Carry on the description of the burner and its valve assembly below, starting after its final sentence.

▸ **DOCUMENT SEGMENT**
____
In another embodiment not shown in the Figures, the second shutter 7 is smaller than the second passage area 8, such that with the second shutter 7 in the resting position, between the second shutter 7 and the second passage area 8 there is such a clearance that the passage of the minimum flow rate is allowed through said clearance. In a non-limiting example, the clearance between the second shutter 7 and the second passage area 8 is arranged on the peripheral contour of the second shutter 7, for example on the sides of said second shutter 7, as will be described in detail below.
As shown in Figure 1, the combustion area 1 and the mixing unit 2 are communicated through a main conduit 3. Said main conduit 3 and the combustion area 1 preferably form a single part. The main conduit 3 and the mixing unit 2 are attached through a flange 3.1, such that the disassembly of the burner 100 is allowed, which is advantageous for burner 100 maintenance.
In the preferred embodiment of the invention, a valve assembly 4 is arranged inside said main conduit 3, preferably close to the flange 3.1. Said valve assembly 4 comprises the first shutter 6 and the second shutter 7, as will be described in detail below.
The mixing unit 2 comprises the fan 2.1, as shown in Figure 1, but also comprises an inlet conduit for the oxidizer and an inlet conduit for the fuel, which are not shown in the drawings, with said inlet conduit for the fuel being associated with a valve that regulates the amount of fuel. The fan 2.1 causes the mixture of the oxidizer and the fuel inside the mixing unit 2, the fan 2.1 driving said mixture towards the combustion area 1 according to the flow direction A through the first passage area 5 and the second passage area 8.
____
[Word and element location listing]

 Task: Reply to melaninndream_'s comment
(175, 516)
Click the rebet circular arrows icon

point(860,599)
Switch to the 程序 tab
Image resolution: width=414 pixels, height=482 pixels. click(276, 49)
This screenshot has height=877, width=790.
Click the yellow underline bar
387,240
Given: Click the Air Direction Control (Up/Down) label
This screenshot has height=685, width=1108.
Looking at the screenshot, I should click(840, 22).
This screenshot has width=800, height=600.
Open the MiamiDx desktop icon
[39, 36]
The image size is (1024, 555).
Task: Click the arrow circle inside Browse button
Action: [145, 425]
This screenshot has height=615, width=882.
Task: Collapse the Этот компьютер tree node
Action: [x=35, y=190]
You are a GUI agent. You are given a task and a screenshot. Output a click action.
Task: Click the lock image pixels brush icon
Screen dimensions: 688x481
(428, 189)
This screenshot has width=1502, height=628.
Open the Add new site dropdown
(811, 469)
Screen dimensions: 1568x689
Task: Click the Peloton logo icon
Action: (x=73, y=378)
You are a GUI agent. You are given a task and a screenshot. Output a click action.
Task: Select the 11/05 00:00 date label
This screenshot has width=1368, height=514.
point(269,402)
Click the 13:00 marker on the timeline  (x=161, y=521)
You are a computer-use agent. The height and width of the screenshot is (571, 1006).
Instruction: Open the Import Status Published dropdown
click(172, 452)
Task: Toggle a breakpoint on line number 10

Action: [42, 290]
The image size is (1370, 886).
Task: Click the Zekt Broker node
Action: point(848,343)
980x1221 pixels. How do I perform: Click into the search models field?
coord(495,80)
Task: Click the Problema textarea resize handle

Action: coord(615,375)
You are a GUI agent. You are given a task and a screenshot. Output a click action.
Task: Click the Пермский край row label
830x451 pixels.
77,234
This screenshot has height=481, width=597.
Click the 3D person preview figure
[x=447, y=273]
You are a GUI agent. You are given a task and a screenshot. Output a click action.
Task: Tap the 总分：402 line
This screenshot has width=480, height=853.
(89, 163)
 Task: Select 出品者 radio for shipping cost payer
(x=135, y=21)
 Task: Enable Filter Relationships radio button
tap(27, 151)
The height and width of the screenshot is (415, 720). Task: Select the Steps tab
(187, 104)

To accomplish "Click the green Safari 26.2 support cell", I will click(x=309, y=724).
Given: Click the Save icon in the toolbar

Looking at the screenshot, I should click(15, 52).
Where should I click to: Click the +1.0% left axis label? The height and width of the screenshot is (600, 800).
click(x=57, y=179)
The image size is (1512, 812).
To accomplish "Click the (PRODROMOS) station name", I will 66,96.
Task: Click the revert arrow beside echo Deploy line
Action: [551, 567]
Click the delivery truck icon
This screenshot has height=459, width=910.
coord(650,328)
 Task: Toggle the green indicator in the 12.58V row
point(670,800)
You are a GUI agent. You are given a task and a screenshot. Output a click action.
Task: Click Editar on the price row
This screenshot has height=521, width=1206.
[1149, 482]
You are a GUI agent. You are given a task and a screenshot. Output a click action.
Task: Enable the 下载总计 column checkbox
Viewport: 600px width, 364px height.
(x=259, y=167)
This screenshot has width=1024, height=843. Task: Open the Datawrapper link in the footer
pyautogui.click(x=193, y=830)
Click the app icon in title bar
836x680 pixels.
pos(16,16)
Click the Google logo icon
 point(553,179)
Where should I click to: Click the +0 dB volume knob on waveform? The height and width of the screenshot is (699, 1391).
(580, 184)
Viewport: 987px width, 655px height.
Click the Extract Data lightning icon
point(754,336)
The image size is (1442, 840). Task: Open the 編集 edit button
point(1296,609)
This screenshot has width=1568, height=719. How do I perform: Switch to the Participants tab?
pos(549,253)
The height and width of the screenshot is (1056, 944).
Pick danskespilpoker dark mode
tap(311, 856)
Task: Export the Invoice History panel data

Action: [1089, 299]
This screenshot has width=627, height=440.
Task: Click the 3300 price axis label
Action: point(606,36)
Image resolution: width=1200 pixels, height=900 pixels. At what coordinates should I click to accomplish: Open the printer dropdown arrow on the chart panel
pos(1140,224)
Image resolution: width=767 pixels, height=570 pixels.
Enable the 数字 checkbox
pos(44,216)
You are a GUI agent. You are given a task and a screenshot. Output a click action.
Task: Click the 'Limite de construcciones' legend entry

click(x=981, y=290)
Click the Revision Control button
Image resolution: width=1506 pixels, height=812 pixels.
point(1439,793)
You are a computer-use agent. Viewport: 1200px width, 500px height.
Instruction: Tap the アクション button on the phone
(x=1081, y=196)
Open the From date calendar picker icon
____
▸ **ANSWER TO THE PROBLEM**
The mixing unit 2 runs into a transition part 9 which is circular, as shown in the example of Figure 2, said transition part 9 being part of the flange 3.1 so as to allow the attachment with the main conduit 3. The transition part 9 comprises a main passage opening 5.1, which defines the first passage area 5, so as to allow the passage of the mixture towards the combustion area 1 when the first shutter 6 is displaced from the resting position, pushed by the mixture itself as it exceeds the first threshold pressure.
As shown in the detail of Figure 4A, the transition part 9 comprises a frame 9.1 surrounding the main passage opening 5.1 of the mixing unit 2, such that in the resting position the first shutter 6 rests on said frame 9.1, blocking the passage of the mixture in both directions, i.e., from the first passage area 5 towards the combustion area 1 according to the flow direction A and vice versa, i.e., from the combustion area 1 towards the mixing unit 2.
As seen in the detail of Figure 3, the valve assembly 4, which in use is arranged inside the main conduit 3, comprises a hollow main body 10, with there being formed therein a passage channel 10.3 running into the second passage area 8, such that the flow of the mixture exiting the first passage area 5 when said mixture exerts a pressure higher than the first threshold pressure on the first shutter 6 is directed towards the second passage area 8 through said passage channel 10.3. The passage area 8 comprises an additional passage opening 8.1, as shown in Figure 2.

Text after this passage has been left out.